Ordinary Time

I recently finished, Ordinary Time: The Season of Growth, by Amy Peeler. This is the final book in the Fullness of Time Series covering the yearly liturgical church calendar. Ordinary…


I recently finished, Ordinary Time: The Season of Growth, by Amy Peeler. This is the final book in the Fullness of Time Series covering the yearly liturgical church calendar. Ordinary time is the longest time on the liturgical church calendar and runs from Pentecost to Advent, covering almost 6 months of the liturgical church calendar.

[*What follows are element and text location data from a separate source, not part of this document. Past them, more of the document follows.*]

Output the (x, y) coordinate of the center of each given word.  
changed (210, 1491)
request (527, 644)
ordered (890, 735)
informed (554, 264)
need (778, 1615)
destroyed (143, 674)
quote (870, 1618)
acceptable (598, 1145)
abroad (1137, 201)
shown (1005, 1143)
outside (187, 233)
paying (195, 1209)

Here are some quotes from the book.

  • A perceptive man in my Sunday school class recently observed that some traditions speak about “asking Jesus into your heart,” while ours proclaims, “This is the body of Christ,” over a piece of bread that we then take into our mouths. All Christians have found ways to follow Jesus’ message that God’s Word should be internalized (e.g., Mark 7). All Christians aim to receive the promise of the New Covenant that God will plant the good law of God in our hearts and minds (Jeremiah 31:33; Hebrews 8:10). The Eucharist is a tangible way to enact this internalization.
  • The Revised Common Lectionary provides two tracks for the Scriptures read in the worship service each Sunday during Ordinary Time. In one system, the Old Testament passage is chosen to align with the theme present in the Gospel reading. In the alternative option, the readings move chronologically through the Old Testament: one year focuses on the Pentateuch, one on the history and Wisdom literature, and one on the Prophets. In this path, at the end of three years, congregants have gained a decent sense of the scope of the first testament’s story.
  • In Christian experience, instead of preparing a meal for God, God prepares a meal for us and invites us to come to his table, where he gives the most lavish feast of all: his own body and his own blood. When we come to this table, we can see ourselves as clearly as God sees us, as honestly as God saw Sarah—sinful yet blessed, always bearing God’s image.
  • That daily faithfulness is when trust, even in the face of death, becomes our new ordinary.